Слова не приходили, он молча стоял, устало глядя; в измененное рыданием лицо. Стояла жара, на верхней губе Нелидовой бисеринками выступил пот, и с удивлением, словно не о себе самом, вспоминалось, каким наслаждением казалось когда-то касаться этих губ, скользить меж них кончиком языка…
— Государь, могу ли — не молить, спросить.
Он только повел плечами, взглядом прося Нелидову молчать, и развел ладони.
— Я лишь хотела спросить, так ли виноват Плещеев, чтобы ему не нашлось более места при вас?
— Екатерина Ивановна, вы и в самом деле хотите руководить мной, как малым ребенком. Я готов понять сочувствие ваше к выключенному из службы офицеру, осужденному к шпицрутенам солдату, даже к отставленному от двора камергеру, которому, в конце концов, больше негде найти себе дела. Но Сергей Иванович не на службе при мне состоял, тут нечто большее. Я верил, спрашивал у него совета; это минуло. Или он искал вашего сочувствия?

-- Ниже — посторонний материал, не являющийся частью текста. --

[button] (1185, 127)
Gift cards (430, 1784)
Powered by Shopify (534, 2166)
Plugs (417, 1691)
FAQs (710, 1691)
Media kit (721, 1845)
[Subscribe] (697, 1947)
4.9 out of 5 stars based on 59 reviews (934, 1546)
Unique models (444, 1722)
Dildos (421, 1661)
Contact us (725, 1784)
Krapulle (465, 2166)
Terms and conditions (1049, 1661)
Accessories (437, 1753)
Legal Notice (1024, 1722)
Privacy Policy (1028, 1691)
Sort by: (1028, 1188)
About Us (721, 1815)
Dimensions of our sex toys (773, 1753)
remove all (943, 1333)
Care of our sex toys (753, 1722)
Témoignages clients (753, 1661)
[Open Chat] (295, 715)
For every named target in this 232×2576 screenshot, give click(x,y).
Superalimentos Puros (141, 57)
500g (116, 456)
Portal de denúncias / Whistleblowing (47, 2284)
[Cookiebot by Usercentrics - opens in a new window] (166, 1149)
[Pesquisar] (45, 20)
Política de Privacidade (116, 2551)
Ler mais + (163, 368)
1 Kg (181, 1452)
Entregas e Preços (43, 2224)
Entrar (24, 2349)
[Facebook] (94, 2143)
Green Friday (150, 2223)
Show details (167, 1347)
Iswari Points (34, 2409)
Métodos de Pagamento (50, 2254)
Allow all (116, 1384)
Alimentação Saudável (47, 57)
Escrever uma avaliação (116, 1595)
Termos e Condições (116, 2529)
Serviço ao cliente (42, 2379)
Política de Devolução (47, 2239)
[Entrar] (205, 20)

— Да нет же! Я думаю только о вас!
— И конечно, без Плещеева я обойтись не смогу.
— Вы можете прогнать от себя кого угодно. Но Сергей Иванович берег всегда только уважение к вам, не свою близость. Вы потеряете в нем — искренность.
Что еще, кроме памяти, могло сдавливать горечью сердце? Он понял еще давно, что узнает в Анне Лопухиной ту, давнюю Нелидову, поры, когда любовь ее казалась незаслуженным даром. Ничего, кроме памяти, быть меж ними теперь не могло.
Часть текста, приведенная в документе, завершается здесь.